Thứ Sáu, 11 tháng 11, 2016

Government still working on funding for Garda pay deal

Tánaiste and Justice Minister Frances Fitzgerald with Garda Commissioner Nóirín O’Sullivan: ‘Ministers have yet to engage on how the money can be found’. Picture: Caroline Quinn
Tánaiste and Justice Minister Frances Fitzgerald with Garda Commissioner Nóirín O’Sullivan: ‘Ministers have yet to engage on how the money can be found’. Picture: Caroline Quinn

The Government has not yet worked out how to pay for a Garda pay package worth more than €45m to end the threat of strikes, Social Protection Minister Leo Varadkar has said.

The 10,500 members of the Garda Representative Association (GRA) will ballot on the proposal between next Monday and November 28. It is worth roughly €3,600 per garda, and up to €4,150 for those with longer service, according to GRA figures.

Meanwhile, local authority workers will table a motion today at a Siptu conference seeking full restoration of pay cuts suffered by low- and middle-income workers during the financial crisis.

But when asked if he knew where the money for the Garda deal alone would come from, Mr Varadkar said: "Not at this stage."

Mr Varadkar said that if gardaí accepted the proposal set out in a Labour Court recommendation, Public Expenditure Minister Paschal Donohoe and Justice Minister Frances Fitzgerald would then "engage on how the money can be found".

He said that the Government's commitment to phase out the Universal Social Charge (USC) still stood.

Read more: Comment: If public servant pay restoration is accelerated, the rest of us will be left to suffer with more cuts

However, he added that any demands on public spending would have an impact on the capacity to cut taxes for 1.2 million people. "So that's something Government had to balance," he said.

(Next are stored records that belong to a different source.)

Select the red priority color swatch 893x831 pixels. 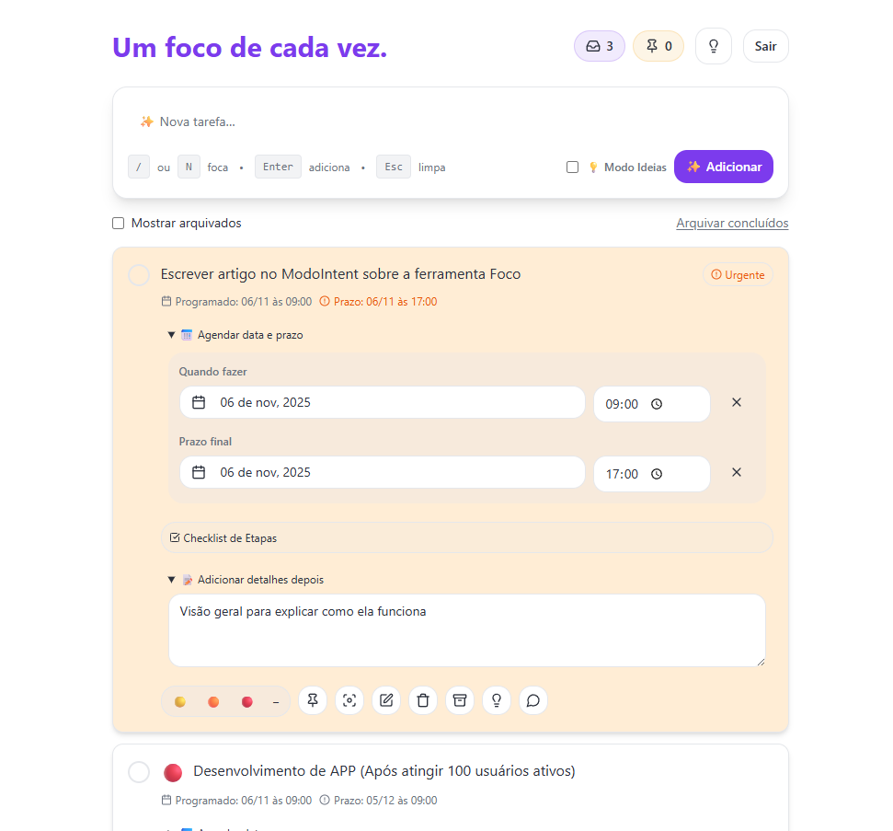(x=246, y=700)
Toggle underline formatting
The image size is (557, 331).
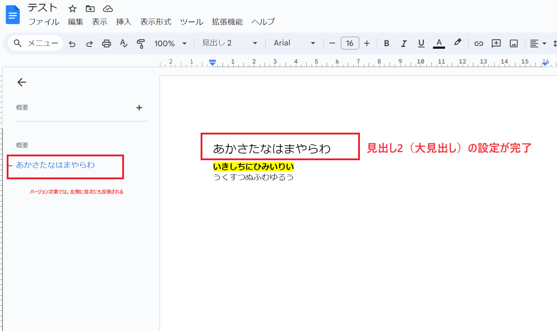click(x=421, y=43)
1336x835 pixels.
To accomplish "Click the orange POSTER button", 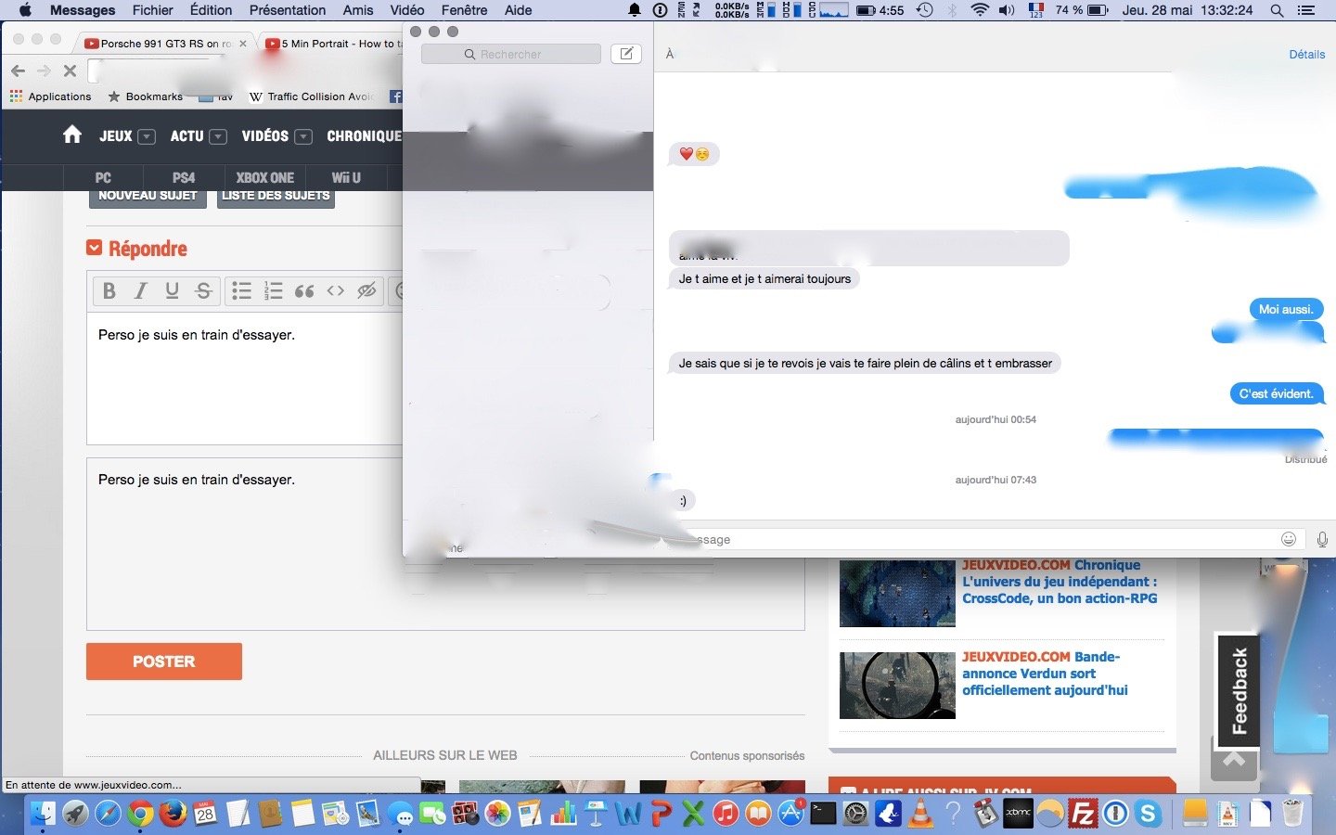I will click(164, 662).
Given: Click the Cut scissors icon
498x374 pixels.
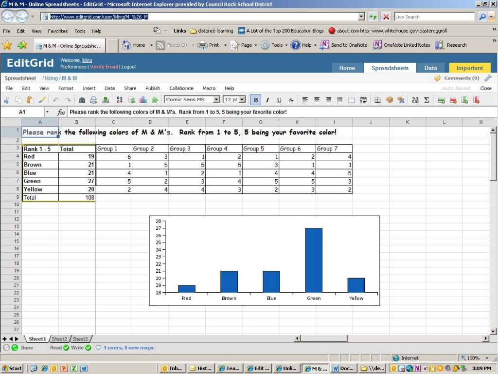Looking at the screenshot, I should pyautogui.click(x=6, y=100).
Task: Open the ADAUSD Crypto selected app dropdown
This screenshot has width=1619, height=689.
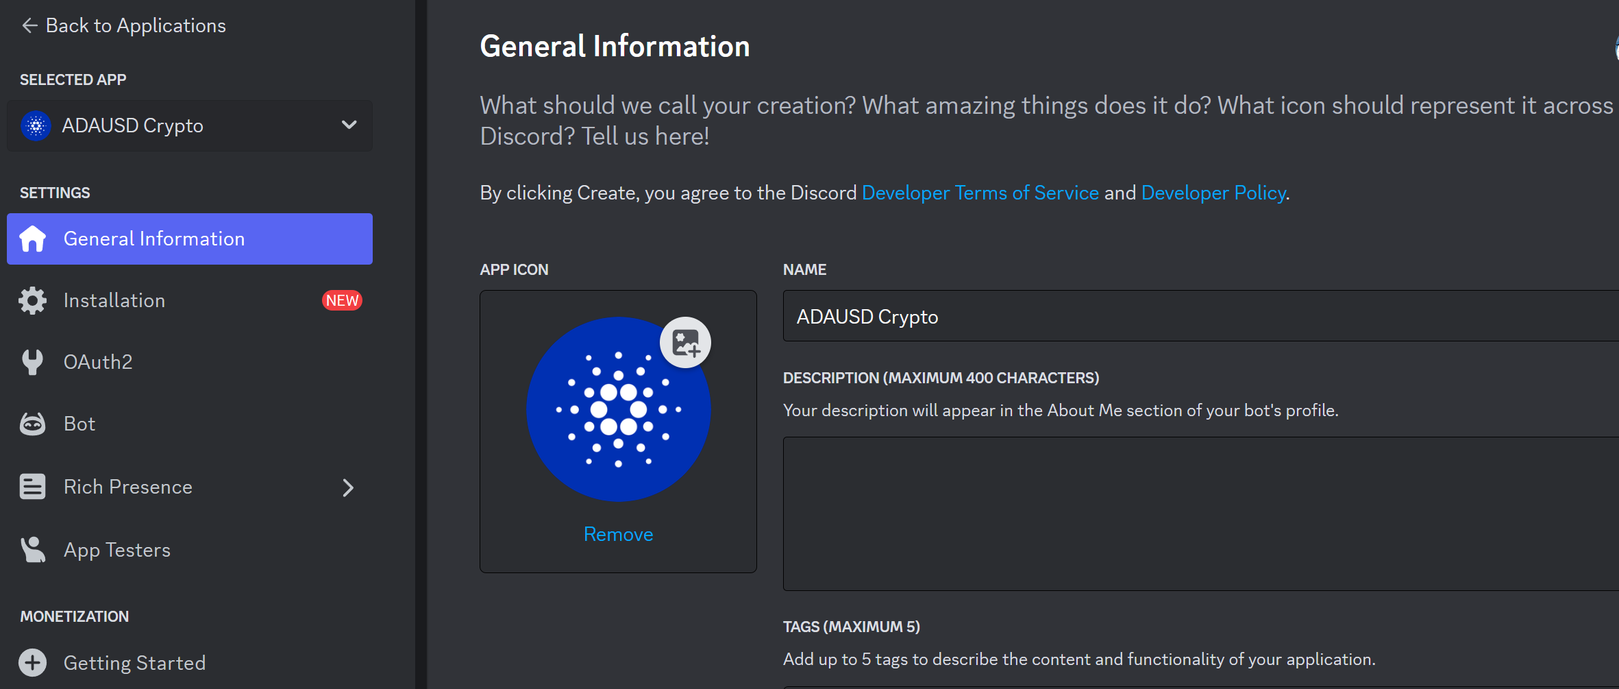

"We need to find resources to improve public services. We need to find resources to improve public sector pay and we need to find resources to reduce the burden of taxation on people. But obviously, there's only ever enough money in the pot."

He said he did not agree with Siptu general president Jack O'Connor's assessment that the Lansdowne Road Agreement was a "dead duck".

The agreement guarantees moderate pay rises for public servants up to September 2018.

But Mr Varadkar said the court's recommendation changed the "context" in relation to the Lansdowne Road Agreement.

He said this meant the Government would hold talks with unions to work out a pathway forward through agreement.

"Because what we don't want to see is a series of individual claims, a series of individual strikes and of course groups that are more powerful benefiting more than those that are not," he said.

When asked if he felt an acceleration of pay restoration for public servants was inevitable, he said it had to be discussed.

Meanwhile, Finance Minister Michael Noonan warned that any future cuts to the USC would be dependent on the Government having the resources to do so.

The policy of phasing out the tax came under fire as the Budget 2017 Finance Bill was debated in committee stage.

Sinn Féin TD Pearse Doherty said the country risked being caught up in a "perfect storm" between the impact of Brexit and election of Donald Trump, which may lead to a threat to American investment.

"I've always said that the Government's plan to continue to phase out USC will be dependent on having the necessary fiscal resources," said Mr Noonan. "We have them this year and I hope we'll have them again next year."

Unions have demanded that talks on faster pay rises begin straight after Christmas. A meeting of the Irish Congress of Trade Unions' public services committee will take place in Belfast next Wednesday to discuss its policy on the acceleration of refunds of pay cuts.